The SVM 160 computes and displays the cell voltage based on
electric signals from the cell through the cell voltage detecting
unit. The cell voltage detecting unit includes a probe 100, a
spring 110, a resistor 120, an extend cable 130, and a spring
housing 140. The probe 100 is formed of a conductor and is
electrically connected to the cell 150 for detecting the cell
voltage.
[0020] The spring 110 is connected to the probe 100 such that an
impact, which is transferred to the cell 150, can be absorbed.

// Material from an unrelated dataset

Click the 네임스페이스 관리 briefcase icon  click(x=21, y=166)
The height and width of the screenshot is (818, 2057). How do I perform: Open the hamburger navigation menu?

Accordingly, separation of the probe from the cell 150 is
prevented. The spring is formed of a conductor, preferably the same
material as the probe 100, or it can be integrated with the probe
100.
[0021] The resistor 120 is connected to the spring 110.
Accordingly, in the case that a plurality of cell voltage detecting
units is connected to the cell stack in a limited space, the
resistor 120 protects from a short circuit such that damage of the
MEA (Membrane Electrode Assembly) provided to the cell 150 can be
prevented.
[0022] An extend cable 130 is connected the resistor 120 and is
extended to the SVM 160 such that the SVM 160 computes the cell
voltage based on transferred electric signals from the cell.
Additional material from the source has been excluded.